▶ [ASSIGNED TASK]
Only text lines belong in the answer: the lines from the first one in the records through the line with "[Go to last post] (1005, 288)", copied exactly.

Items from a data source

* * *

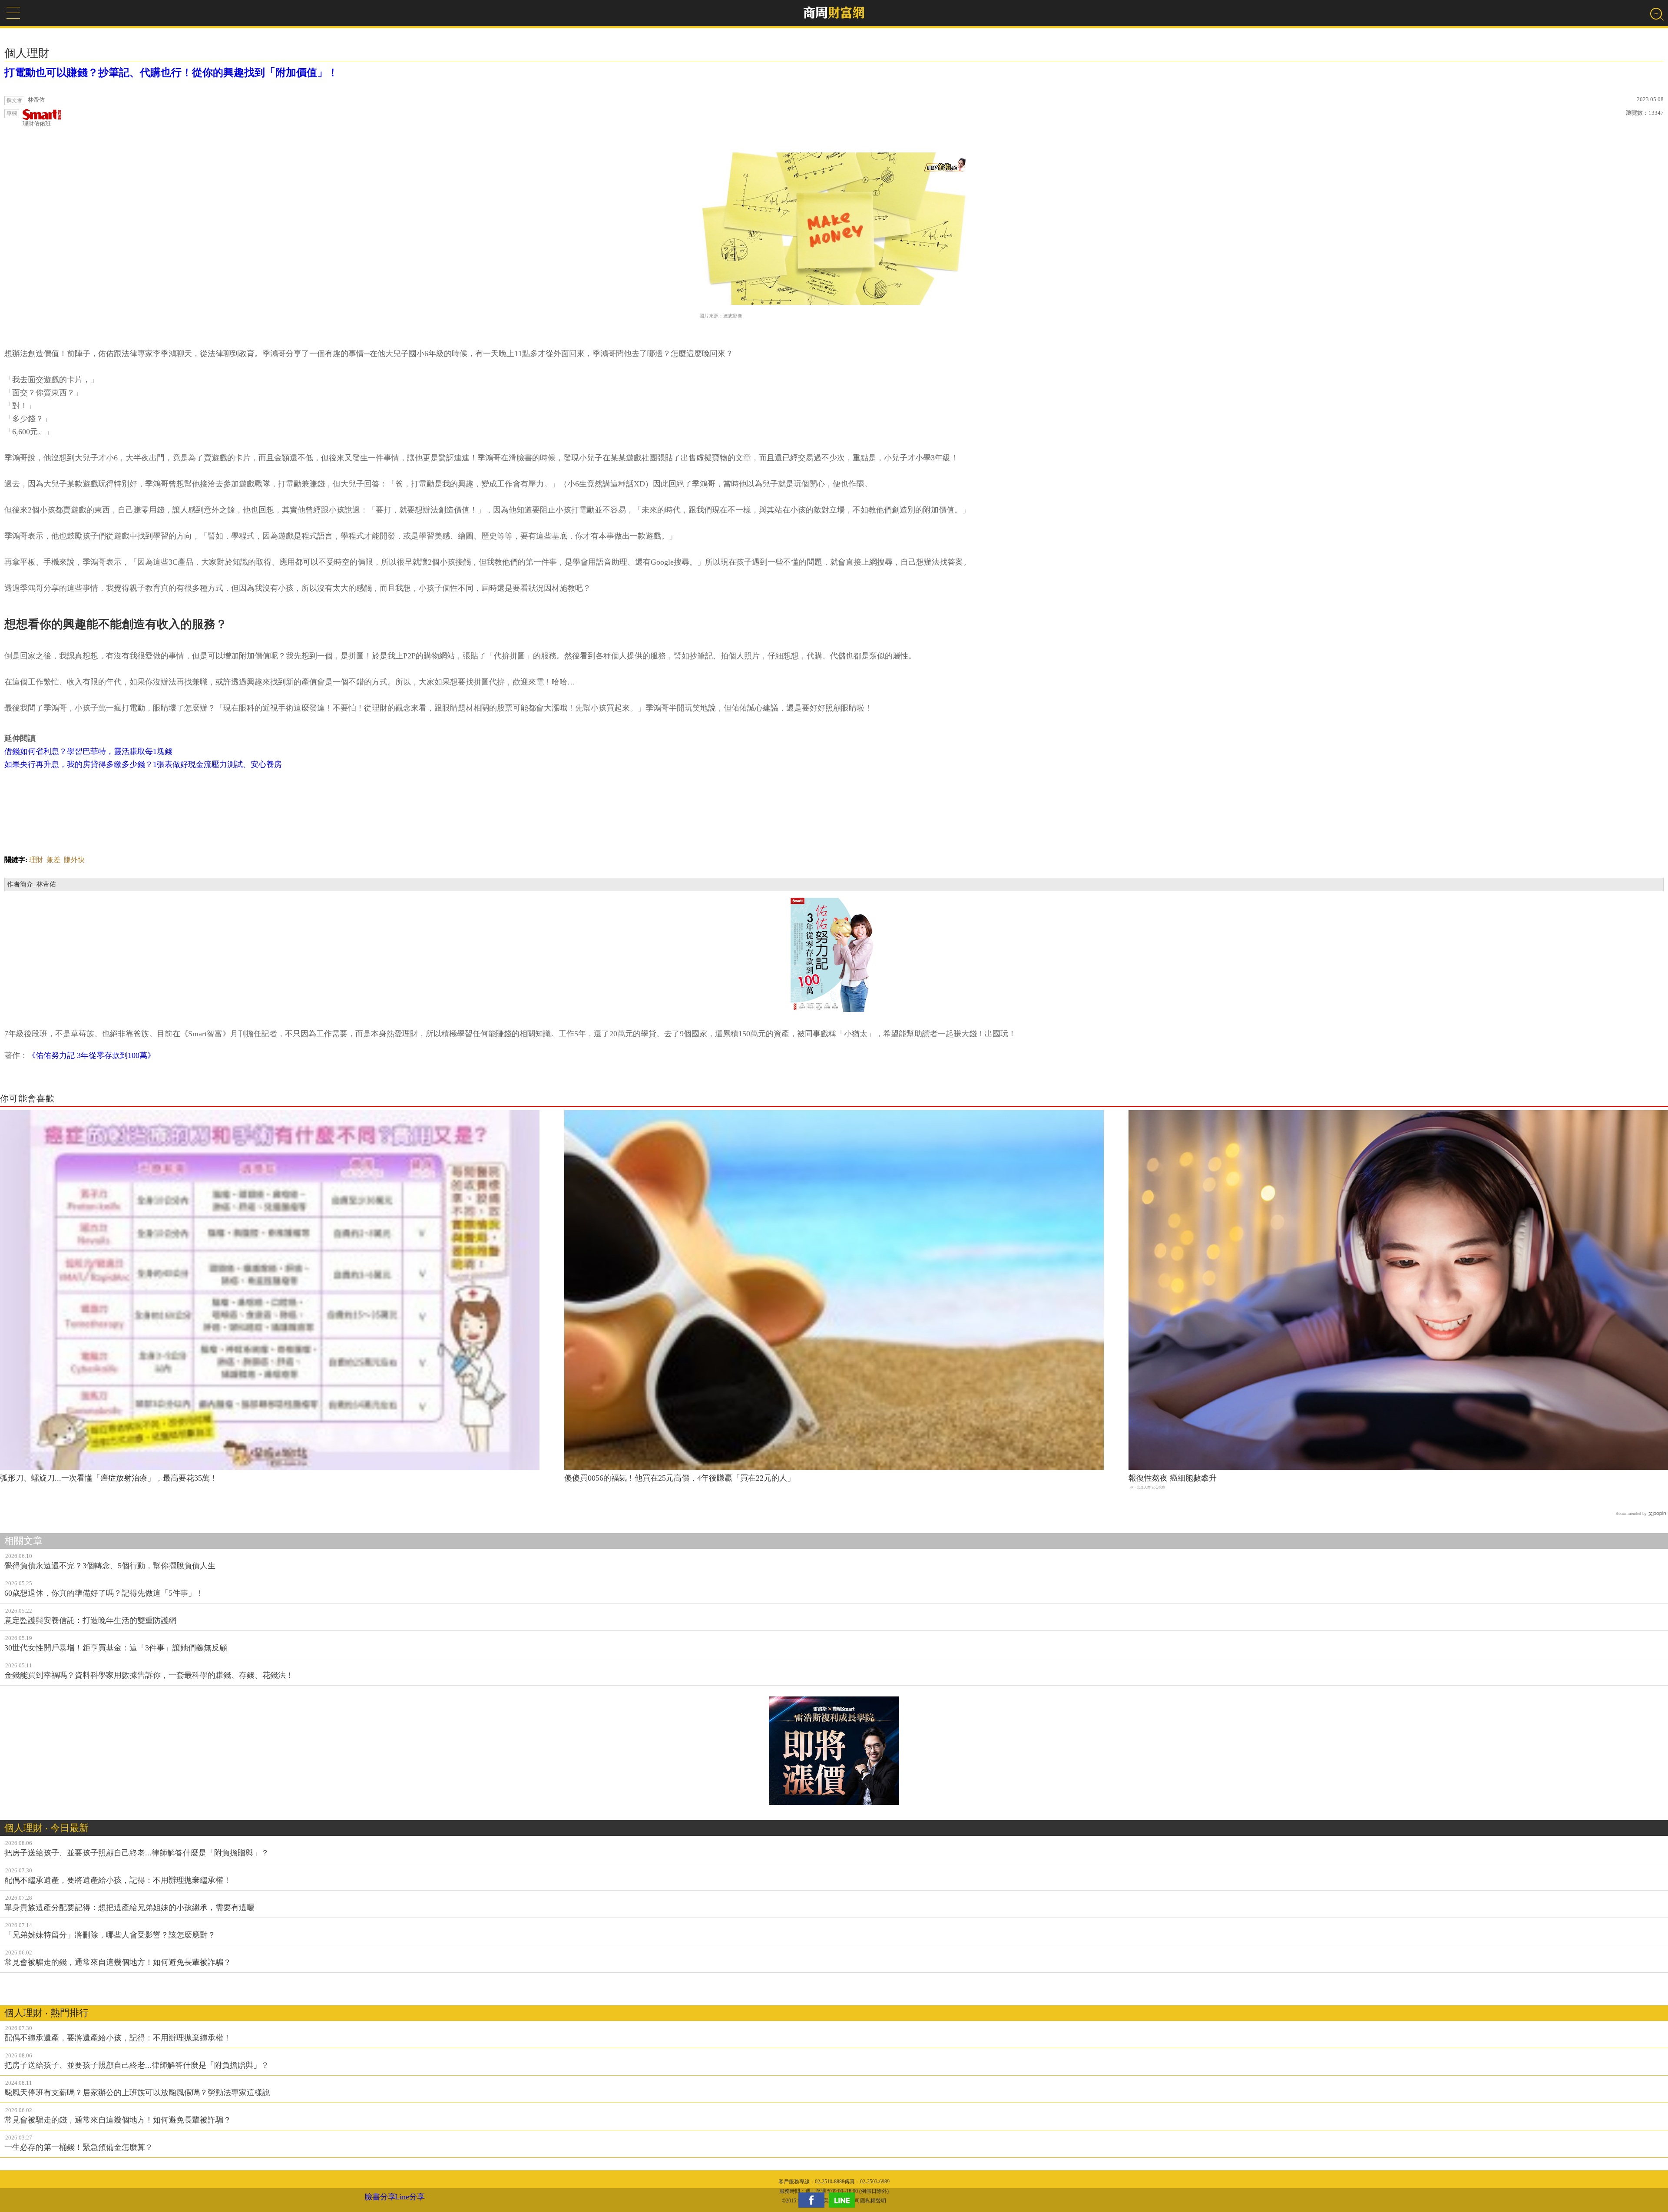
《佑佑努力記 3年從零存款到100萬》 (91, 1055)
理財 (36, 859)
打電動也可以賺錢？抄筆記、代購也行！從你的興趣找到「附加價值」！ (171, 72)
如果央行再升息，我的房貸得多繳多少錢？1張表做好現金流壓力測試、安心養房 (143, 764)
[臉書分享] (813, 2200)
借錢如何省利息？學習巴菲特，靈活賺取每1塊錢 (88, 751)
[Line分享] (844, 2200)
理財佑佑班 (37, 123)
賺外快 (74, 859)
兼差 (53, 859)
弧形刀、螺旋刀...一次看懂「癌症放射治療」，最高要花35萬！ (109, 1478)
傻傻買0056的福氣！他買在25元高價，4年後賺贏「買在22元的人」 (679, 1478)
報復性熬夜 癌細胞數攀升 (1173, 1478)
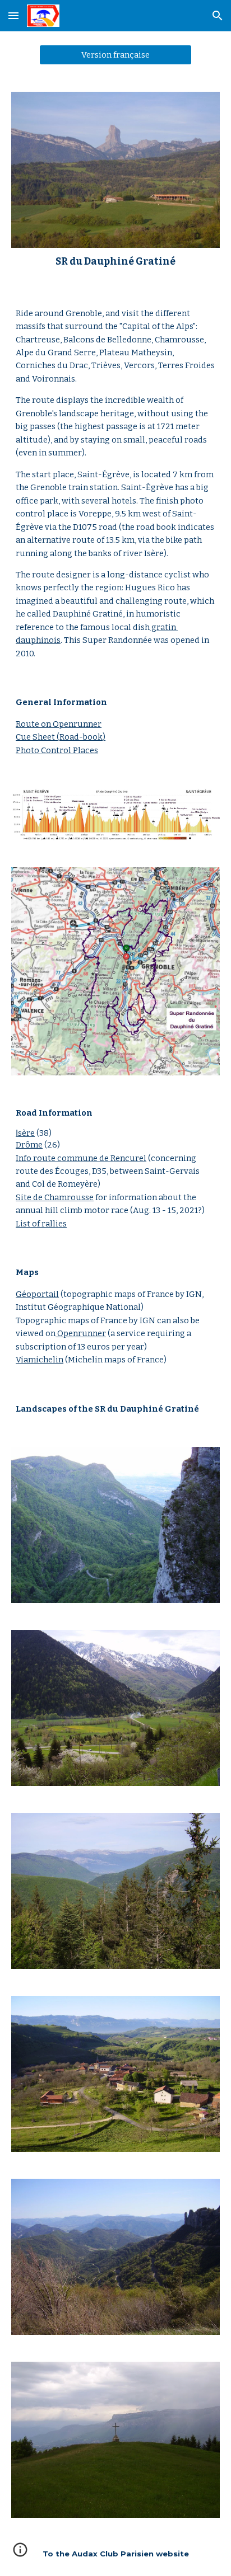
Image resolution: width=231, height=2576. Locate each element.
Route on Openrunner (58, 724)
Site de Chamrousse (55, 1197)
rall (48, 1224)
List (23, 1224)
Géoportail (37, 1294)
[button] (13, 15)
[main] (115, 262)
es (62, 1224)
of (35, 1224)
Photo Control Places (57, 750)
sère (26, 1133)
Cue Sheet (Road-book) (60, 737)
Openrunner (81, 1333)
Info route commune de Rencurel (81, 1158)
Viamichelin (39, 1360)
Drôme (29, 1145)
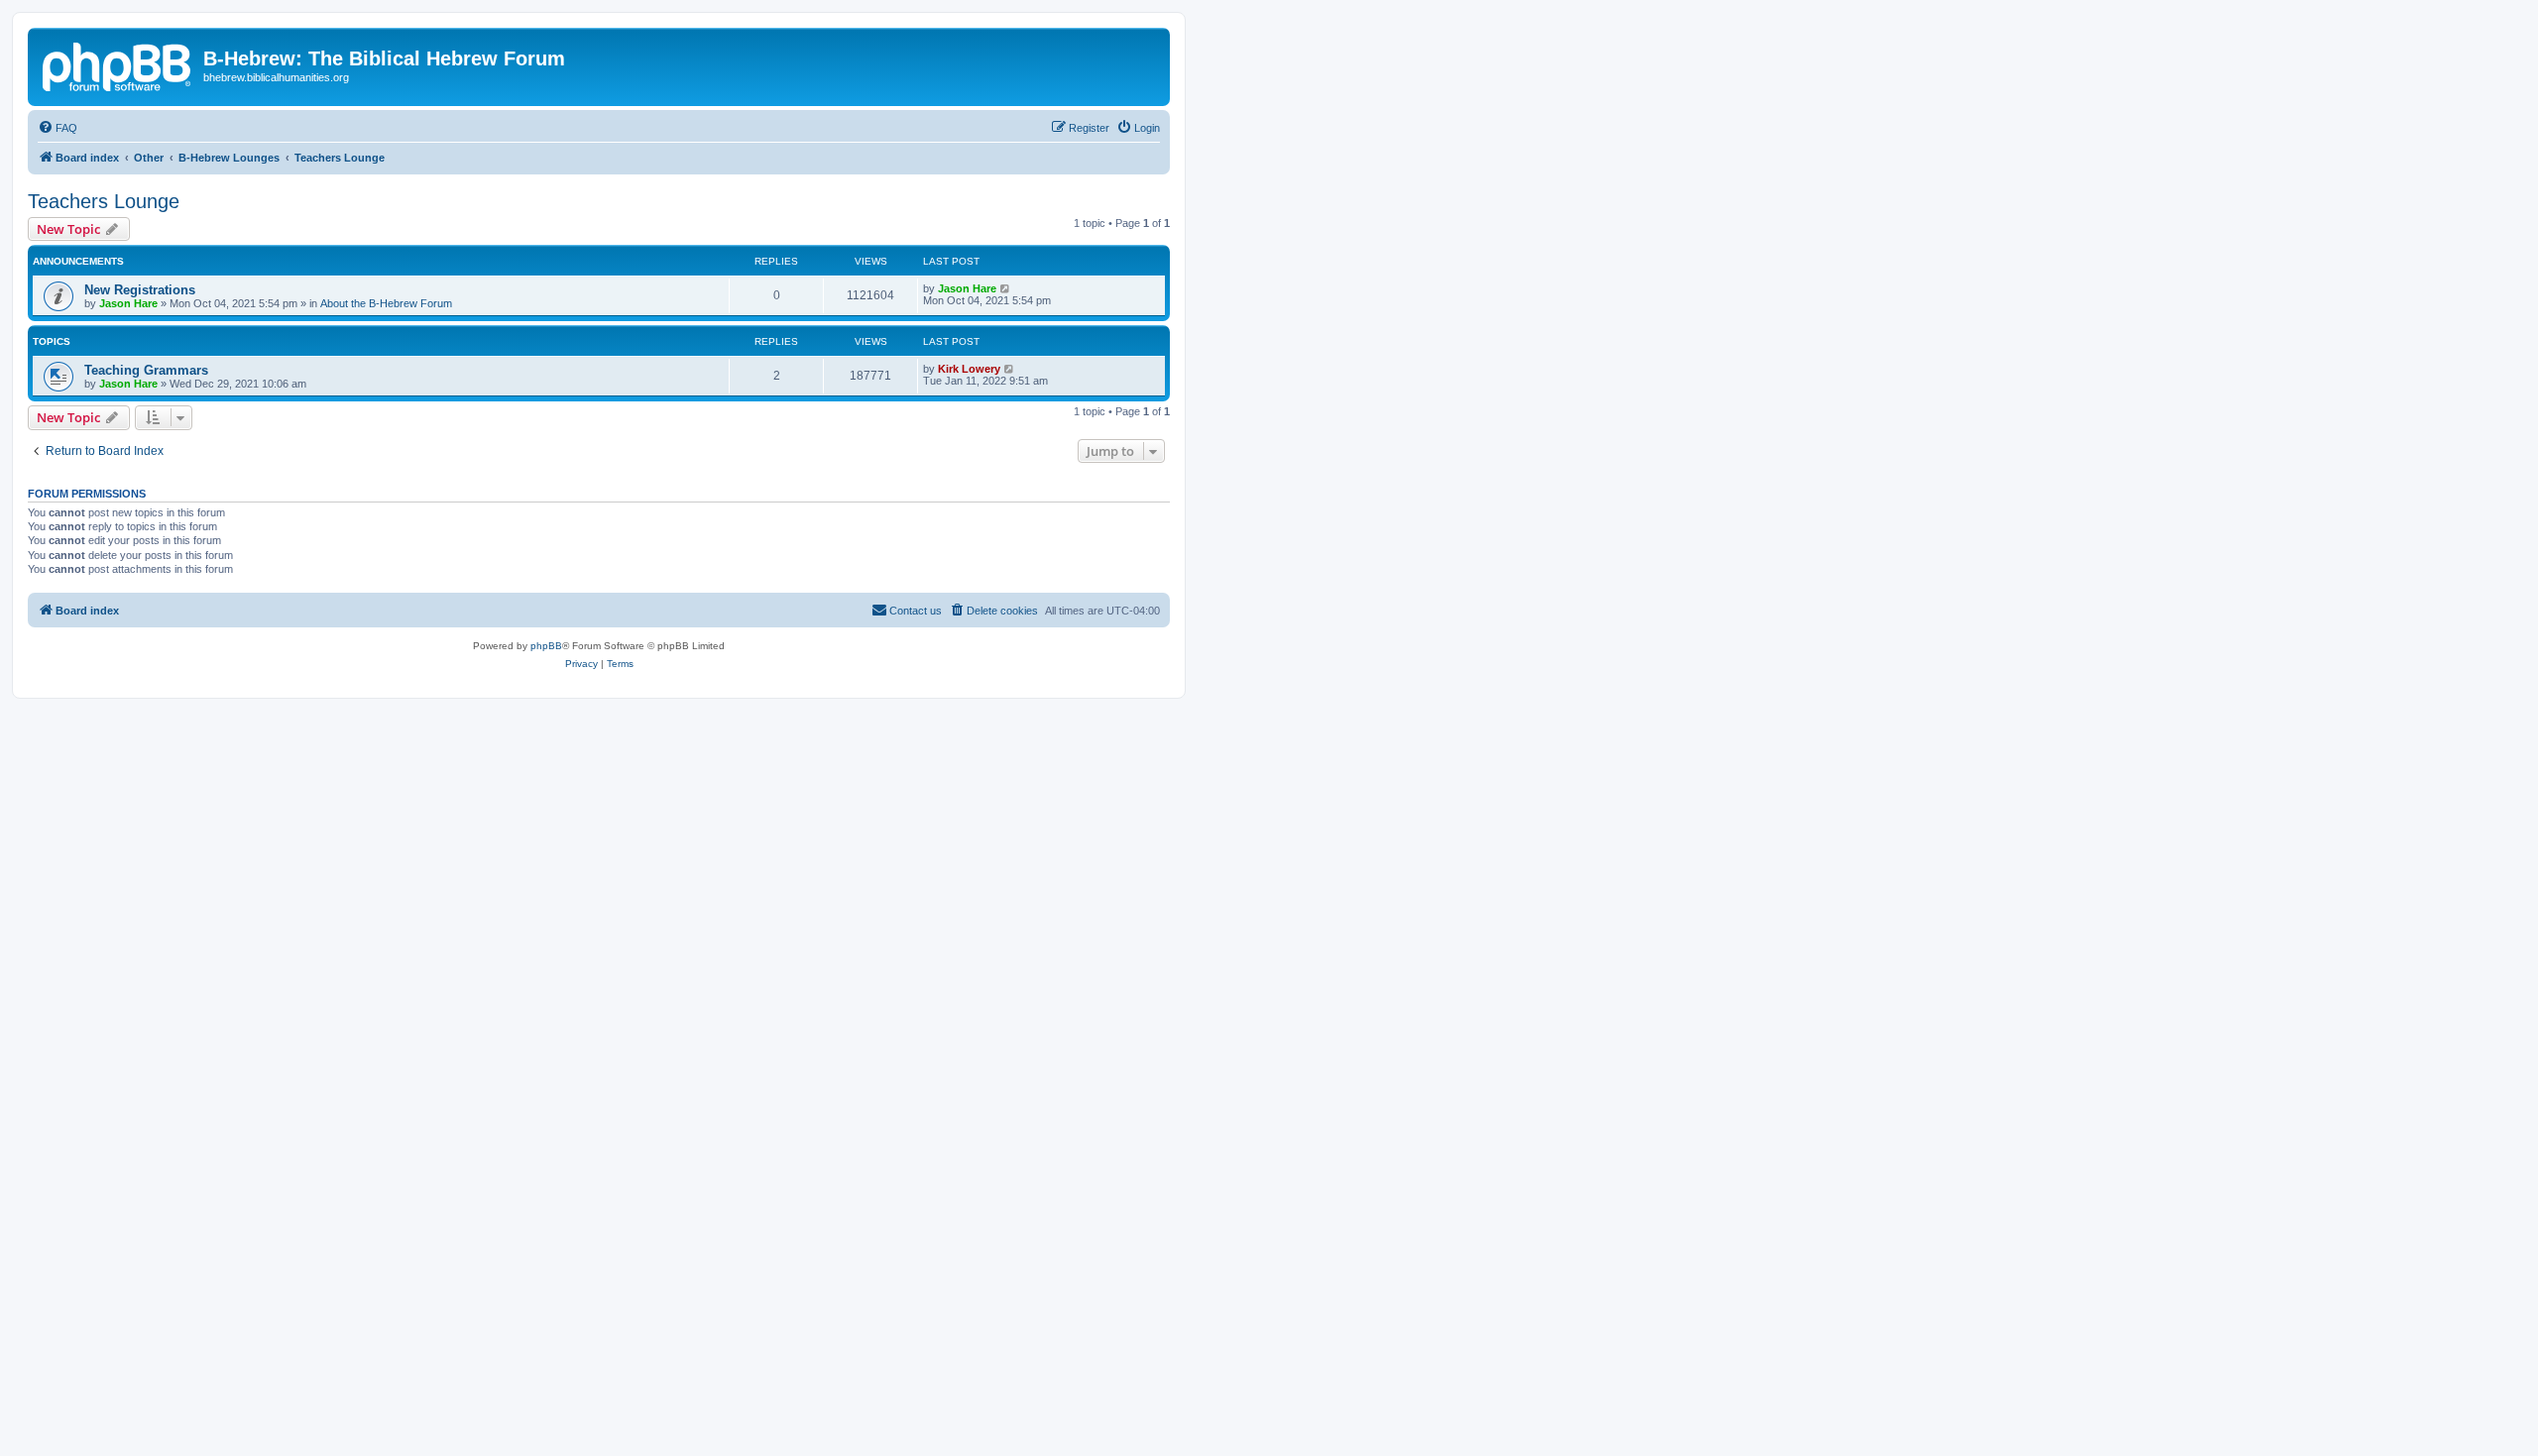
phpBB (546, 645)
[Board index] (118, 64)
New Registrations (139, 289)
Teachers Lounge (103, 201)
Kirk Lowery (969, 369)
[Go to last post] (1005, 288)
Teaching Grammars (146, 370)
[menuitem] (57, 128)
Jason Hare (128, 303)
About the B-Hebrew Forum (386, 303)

* * *

▶ [RESPONSE TO THIS EXERCISE]
《佑佑努力記 3年從零存款到100萬》 (91, 1055)
理財 (36, 859)
打電動也可以賺錢？抄筆記、代購也行！從你的興趣找到「附加價值」！ (171, 72)
如果央行再升息，我的房貸得多繳多少錢？1張表做好現金流壓力測試、安心養房 (143, 764)
[臉書分享] (813, 2200)
借錢如何省利息？學習巴菲特，靈活賺取每1塊錢 (88, 751)
[Line分享] (844, 2200)
理財佑佑班 (37, 123)
賺外快 (74, 859)
兼差 (53, 859)
弧形刀、螺旋刀...一次看懂「癌症放射治療」，最高要花35萬！ (109, 1478)
傻傻買0056的福氣！他買在25元高價，4年後賺贏「買在22元的人」 (679, 1478)
報復性熬夜 癌細胞數攀升 (1173, 1478)
Image resolution: width=231, height=2576. Locate each element.
Route on Openrunner (58, 724)
Site de Chamrousse (55, 1197)
rall (48, 1224)
List (23, 1224)
Géoportail (37, 1294)
[button] (13, 15)
[main] (115, 262)
es (62, 1224)
of (35, 1224)
Photo Control Places (57, 750)
sère (26, 1133)
Cue Sheet (Road-book) (60, 737)
Openrunner (81, 1333)
Info route commune de Rencurel (81, 1158)
Viamichelin (39, 1360)
Drôme (29, 1145)
phpBB (546, 645)
[Board index] (118, 64)
New Registrations (139, 289)
Teachers Lounge (103, 201)
Kirk Lowery (969, 369)
[Go to last post] (1005, 288)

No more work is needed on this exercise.